New construction boosts opportunity for LBM dealers.
BY: LOU ROSSI
Windows is one product category that’s expected to benefit all parts of the housing industry recovery. Demand for these products in North America reached $11 billion in 2013 driven by the resurgence in new construction and a pickup in remodeling demand.|
While specialty 1-step is the largest channel for window sales with nearly half of the value, lumberyards still account for roughly 20% of windows sold into the construction market. The box stores have similar sales volume as the pro dealer channel, with direct from manufacturer rounding out distribution and nearly 15% of product flow.
Lumberyards are expected to pick up share in windows over the next few years as new construction accounts for a larger portion of the overall revenue base, and lumberyards are particularly well positioned to serve the builder market. The demand balance will shift from two-thirds repair and remodel (R&R) today to a near even split between R&R and new construction over the next three years. So, what’s needed to serve the opportunity? Are you a full line dealer in windows, and do you have the right brands? Do you have a specific customer focus, and how does that affect your product and service?

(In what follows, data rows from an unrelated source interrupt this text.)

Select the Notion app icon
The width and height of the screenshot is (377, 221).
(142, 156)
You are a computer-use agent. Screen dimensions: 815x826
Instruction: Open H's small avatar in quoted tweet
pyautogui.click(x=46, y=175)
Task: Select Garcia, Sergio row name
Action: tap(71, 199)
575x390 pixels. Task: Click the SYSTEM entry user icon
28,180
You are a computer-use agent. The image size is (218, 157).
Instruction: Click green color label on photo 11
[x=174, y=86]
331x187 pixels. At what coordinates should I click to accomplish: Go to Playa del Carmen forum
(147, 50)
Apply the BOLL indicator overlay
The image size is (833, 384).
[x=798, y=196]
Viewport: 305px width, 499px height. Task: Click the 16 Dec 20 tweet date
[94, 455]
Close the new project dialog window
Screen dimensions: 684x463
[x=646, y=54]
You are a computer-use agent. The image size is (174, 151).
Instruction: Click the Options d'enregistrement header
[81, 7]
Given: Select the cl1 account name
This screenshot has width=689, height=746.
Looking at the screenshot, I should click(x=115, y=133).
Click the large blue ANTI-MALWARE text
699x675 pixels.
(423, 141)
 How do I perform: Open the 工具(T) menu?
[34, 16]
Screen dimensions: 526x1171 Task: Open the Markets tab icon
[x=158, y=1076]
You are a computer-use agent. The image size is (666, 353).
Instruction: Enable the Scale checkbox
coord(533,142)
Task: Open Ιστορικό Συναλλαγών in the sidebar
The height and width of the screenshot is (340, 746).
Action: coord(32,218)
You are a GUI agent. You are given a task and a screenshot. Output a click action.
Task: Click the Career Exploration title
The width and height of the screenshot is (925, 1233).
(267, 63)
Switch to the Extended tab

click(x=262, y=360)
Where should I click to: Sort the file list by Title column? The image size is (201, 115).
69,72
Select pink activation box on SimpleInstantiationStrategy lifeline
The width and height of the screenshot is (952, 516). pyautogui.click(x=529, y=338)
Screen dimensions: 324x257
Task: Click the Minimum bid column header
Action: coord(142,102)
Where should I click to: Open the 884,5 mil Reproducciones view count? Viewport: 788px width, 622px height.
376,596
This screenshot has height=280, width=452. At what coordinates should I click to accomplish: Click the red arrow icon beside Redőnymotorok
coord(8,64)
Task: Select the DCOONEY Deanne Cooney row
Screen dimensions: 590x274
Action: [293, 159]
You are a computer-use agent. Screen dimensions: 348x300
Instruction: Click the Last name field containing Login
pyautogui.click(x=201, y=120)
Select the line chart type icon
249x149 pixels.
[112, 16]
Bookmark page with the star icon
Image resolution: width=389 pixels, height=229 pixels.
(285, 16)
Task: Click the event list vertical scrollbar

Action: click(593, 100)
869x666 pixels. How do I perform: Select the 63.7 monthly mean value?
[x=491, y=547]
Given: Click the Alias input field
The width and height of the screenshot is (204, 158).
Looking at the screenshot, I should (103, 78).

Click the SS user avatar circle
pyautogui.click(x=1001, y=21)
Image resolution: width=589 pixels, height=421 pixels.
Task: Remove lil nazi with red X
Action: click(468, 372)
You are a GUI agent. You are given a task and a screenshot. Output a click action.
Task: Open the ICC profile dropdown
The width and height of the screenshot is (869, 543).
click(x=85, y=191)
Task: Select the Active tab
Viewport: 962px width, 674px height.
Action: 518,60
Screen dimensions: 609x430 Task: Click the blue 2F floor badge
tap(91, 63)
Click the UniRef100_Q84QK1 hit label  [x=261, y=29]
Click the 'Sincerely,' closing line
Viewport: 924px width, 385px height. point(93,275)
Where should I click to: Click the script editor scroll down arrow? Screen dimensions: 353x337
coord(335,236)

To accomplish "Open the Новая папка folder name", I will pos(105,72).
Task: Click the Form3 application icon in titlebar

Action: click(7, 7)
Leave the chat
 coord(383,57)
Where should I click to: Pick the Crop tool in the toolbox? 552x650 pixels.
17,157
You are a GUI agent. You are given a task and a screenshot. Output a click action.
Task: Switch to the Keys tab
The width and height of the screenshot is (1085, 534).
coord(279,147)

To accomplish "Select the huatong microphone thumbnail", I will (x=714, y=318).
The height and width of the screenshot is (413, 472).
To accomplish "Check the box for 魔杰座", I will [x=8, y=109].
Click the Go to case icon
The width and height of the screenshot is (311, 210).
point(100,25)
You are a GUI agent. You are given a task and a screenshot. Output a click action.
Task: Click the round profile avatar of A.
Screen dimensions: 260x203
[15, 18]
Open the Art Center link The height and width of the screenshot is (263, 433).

The category is similar to other building materials in that the rise of the production builder has dampened profitability potential but is offset by volume. A singular focus on new construction will limit margins, so a mix between this segment and the R&R portion of the market would seem to represent a more profitable revenue mix. With that said, there are techniques you can do to secure your piece of the pie.
First, start by assessing your product line to ensure that you have the right mix to serve your builder and remodeler customer. National and regional lumberyards offer a variety of product choices. Vinyl windows are the largest product segment for windows in both new construction and remodeling projects, accounting for nearly 70% of the estimated 45 million units shipped last year. So, vinyl windows need to be a core offering sold to customers. Premium products, including traditional wood, clad wood, composite and aluminum round out a full offering for any dealer, and represent upsell opportunities aimed at the customer, as well as even the focus of a particular set of custom builders and highend remodelers.
Next, define customer care as mission critical to meet the product and service needs in a category where responsiveness delivers high marks with all customer segments. It’s about putting the custom back into customer. Today, 90% of windows are custom orders, which is unlike other categories where stocked inventory needs to be carefully managed to avoid slow movers and high carrying costs. But the flip side is that your customers expect orders to be delivered right the first time, as little room for error exists with a custom order. Delivery dates can be further extended by weeks if the original date is missed for any reason or product is poor quality, which can lead to returns and callbacks, negatively impacting margin at both points in the supply chain. Make sure that you have a brand that stands for customer focus and value, and work with suppliers who share similar views of their role in the market.
The quick-turn type of business in windows requires both dealer and supplier to be aligned with an “ease of doing business” model in terms of ordering, lead-time, correct pricing, and high quality. That’s how good business is done no matter the market condition. To loosely quote Alexander Graham Bell’s famous line, “When one window closes, another opens.” Find the right opening for your business.